アトピー性皮膚炎を改善する健康学

アトピー

アトピー性皮膚炎は、アレルギー体質を持つ人に生じ、アレルギー性鼻炎、気管支喘息、結膜炎などを生じやすい体質と伴うことがあります。
アレルギー体質は、食べ物やダニなどがアレルゲン(アレルギーの原因物質)となり、それらに対して免疫抗体がつくられることにより皮膚に炎症を起こします。
食べ物では、卵、牛乳、大豆、小麦など個人によって様々なものがアレルギーの原因物質となります。ほかには、イヌ、ネコなどのペットのフケや毛、体内や皮膚の表面にすんでいるカビなども原因物質となります。
さらに、衣類の繊維による皮膚への刺激、電気こたつのヒーター熱による局所的な刺激、夏のエアコンによる冷えなどがアトピーを誘発することがあります。
また、アレルギーによって生じた皮膚の炎症が精神的ストレスで悪化することもあります。

治療法

アトピー性皮膚炎の医療による治療法としては、炎症を抑える目的でステロイド軟膏や免疫抑制薬の軟膏を用いますが、肌荒れや感染症などの副作用が生じることがあります。
内服薬では抗ヒスタミン薬や抗アレルギー薬を用いますが、頭が重くなるなどの副作用が生じることがあります。
アレルゲン免疫療法として、減感作療法(げんかんさりょうほう)があります。減感作療法では、以前は希釈したアレルゲンを皮下に注射する方法で行われていましたが、現在では皮下注射よりも体に対する負担の少ない、希釈液を舌の上に垂らすだけの舌下減感作療が試みられています。

健康学による対策

代替医療分野でのアトピー性皮膚炎に対する体質改善法としては、冷え対策です。
体温が低いと体内に活性酸素が増えて、代謝酵素が少なくなります。
そうなると新陳代謝が衰えて免疫力が低下し、アレルギー症状が生じやすくなるのです。
体温が上げて免疫力を高めれば、体の調子が良くなっていきます。
冷え性改善のポイントは、当然のことですが体を冷やし過ぎないことです。そのためには、適度な有酸素運動をすることと食事を改善することです。
食事は、マグネシウムを意識したミネラルバランスの改善と酵素を増やす食品の摂取を心掛ける必要があります。

冷え取り法

懐炉

アトピーが出た時の応急措置としては、懐炉(カイロ)の利用をお勧めします。
アトピーが出ている箇所によって、足裏、背中、腹などの部分に小さめの懐炉を下着の上から貼ってください。内蔵の冷えに対する対策としてはへそのやや上に貼るのがおすすめです。
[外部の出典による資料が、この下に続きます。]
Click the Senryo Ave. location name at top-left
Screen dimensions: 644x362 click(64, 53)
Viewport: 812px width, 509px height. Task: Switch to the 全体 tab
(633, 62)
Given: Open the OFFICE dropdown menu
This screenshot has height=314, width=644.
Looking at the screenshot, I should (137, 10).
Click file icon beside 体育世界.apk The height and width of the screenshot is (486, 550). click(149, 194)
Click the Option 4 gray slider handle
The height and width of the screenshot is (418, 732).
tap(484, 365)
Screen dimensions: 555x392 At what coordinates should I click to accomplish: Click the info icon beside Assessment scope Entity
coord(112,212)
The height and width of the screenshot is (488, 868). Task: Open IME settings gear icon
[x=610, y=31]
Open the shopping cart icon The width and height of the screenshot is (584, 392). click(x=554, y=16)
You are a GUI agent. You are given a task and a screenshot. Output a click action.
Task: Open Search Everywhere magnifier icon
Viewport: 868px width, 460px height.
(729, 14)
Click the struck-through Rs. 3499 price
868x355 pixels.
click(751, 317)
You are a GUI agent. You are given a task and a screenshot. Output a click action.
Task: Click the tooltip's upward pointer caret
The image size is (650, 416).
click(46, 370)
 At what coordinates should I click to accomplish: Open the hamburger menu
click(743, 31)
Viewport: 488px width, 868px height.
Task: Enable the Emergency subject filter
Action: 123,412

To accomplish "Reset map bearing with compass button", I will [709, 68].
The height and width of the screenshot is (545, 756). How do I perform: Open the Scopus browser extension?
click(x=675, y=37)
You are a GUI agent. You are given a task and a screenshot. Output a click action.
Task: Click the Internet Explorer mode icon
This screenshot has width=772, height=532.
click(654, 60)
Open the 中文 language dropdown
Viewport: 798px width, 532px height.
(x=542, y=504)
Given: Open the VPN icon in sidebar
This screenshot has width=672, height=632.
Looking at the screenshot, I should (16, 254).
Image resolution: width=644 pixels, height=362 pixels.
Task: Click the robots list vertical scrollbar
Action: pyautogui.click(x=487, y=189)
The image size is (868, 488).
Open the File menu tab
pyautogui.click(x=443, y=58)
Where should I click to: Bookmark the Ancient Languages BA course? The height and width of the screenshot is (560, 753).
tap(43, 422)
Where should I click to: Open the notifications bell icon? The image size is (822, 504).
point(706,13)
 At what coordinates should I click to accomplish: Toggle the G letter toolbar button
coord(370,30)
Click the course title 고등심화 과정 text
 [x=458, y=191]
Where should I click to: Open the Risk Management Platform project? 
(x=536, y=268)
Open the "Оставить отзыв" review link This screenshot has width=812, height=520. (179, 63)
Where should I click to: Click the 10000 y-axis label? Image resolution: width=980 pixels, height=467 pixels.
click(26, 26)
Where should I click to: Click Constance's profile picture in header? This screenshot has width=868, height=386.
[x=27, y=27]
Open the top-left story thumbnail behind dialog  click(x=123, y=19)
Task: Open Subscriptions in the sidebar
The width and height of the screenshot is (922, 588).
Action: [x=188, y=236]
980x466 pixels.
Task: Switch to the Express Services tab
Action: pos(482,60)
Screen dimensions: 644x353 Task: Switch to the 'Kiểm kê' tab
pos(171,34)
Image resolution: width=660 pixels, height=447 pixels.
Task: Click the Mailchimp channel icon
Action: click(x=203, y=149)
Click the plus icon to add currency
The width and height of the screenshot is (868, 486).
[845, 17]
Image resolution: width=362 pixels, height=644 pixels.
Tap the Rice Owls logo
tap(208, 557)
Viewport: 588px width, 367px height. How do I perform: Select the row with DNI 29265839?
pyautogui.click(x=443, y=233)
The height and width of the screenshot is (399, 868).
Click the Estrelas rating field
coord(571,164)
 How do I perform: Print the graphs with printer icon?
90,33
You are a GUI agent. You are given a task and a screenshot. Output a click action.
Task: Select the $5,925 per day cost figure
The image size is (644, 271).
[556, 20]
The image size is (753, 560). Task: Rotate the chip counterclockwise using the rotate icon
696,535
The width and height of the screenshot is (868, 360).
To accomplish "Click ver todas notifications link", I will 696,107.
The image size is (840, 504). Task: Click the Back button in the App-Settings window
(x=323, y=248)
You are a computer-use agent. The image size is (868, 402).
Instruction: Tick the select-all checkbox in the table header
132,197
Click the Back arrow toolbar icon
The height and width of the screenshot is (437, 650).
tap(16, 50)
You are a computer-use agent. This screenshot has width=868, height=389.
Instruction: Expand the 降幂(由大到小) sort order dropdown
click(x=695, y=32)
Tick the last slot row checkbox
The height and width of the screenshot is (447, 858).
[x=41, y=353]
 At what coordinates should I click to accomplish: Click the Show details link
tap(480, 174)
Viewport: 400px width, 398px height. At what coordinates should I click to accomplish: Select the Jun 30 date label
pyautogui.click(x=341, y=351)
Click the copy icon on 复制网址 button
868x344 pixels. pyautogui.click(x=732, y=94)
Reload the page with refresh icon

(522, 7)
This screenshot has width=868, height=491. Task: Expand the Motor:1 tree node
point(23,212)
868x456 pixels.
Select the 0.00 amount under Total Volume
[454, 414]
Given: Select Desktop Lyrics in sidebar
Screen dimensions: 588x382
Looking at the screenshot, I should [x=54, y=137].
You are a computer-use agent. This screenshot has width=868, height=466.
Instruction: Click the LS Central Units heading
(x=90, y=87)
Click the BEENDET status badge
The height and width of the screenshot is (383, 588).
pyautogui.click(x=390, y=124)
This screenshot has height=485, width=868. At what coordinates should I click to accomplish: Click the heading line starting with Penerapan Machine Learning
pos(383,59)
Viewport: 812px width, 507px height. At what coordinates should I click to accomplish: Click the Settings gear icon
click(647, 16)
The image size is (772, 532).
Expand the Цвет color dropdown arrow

食生活による冷え対策には、腸を健康にすることと、ミネラルと酵素の摂取が重要です。
俗に「宿便」と言われている滞留腐敗便は、腸内に悪玉菌を増やし、体内酵素を減少させて新陳代謝を減退させてしまう原因になります。
食物繊維の多い食品を意識的に食べて腸をきれいにするとともに、発酵食品やミネラルの摂取によって代謝を促しましょう。

酵素は命の源です。酵素の働きによって人間は食べたものを消化して血や肉、エネルギーに変えます。
酵素の多い食品は、納豆、味噌などの発酵食品です。
また、酵素は、補酵素とも呼ばれるマグネシウムや亜鉛などのミネラルと一緒になることによって機能します。

土壌中や飲料水中のマグネシウム濃度が低い地域では、ガンの発症率が高いことが知られています。
血液にはカルシウムが含まれていますが、血液中のカルシウム濃度が高まり過ぎると血液が硬くなり、動脈硬化を起こしやすくなります。
そのカルシウム濃度をコントロールするミネラルがマグネシウムです。
マグネシウムが多く含まる食品は玄米、蕎麦、大豆、ナッツ類、海藻類などです。

体を温める食べ物として生姜湯(しょうがゆ)が流行っていますが、生の生姜は逆に体を冷やしてしまいますので、生姜は必ず煮たり焼いたりしたものを使用してください。生姜のほかには、ねぎ、にんにく、大根、ごぼうなど、冬の野菜と言われている食品に体を温める効果があります。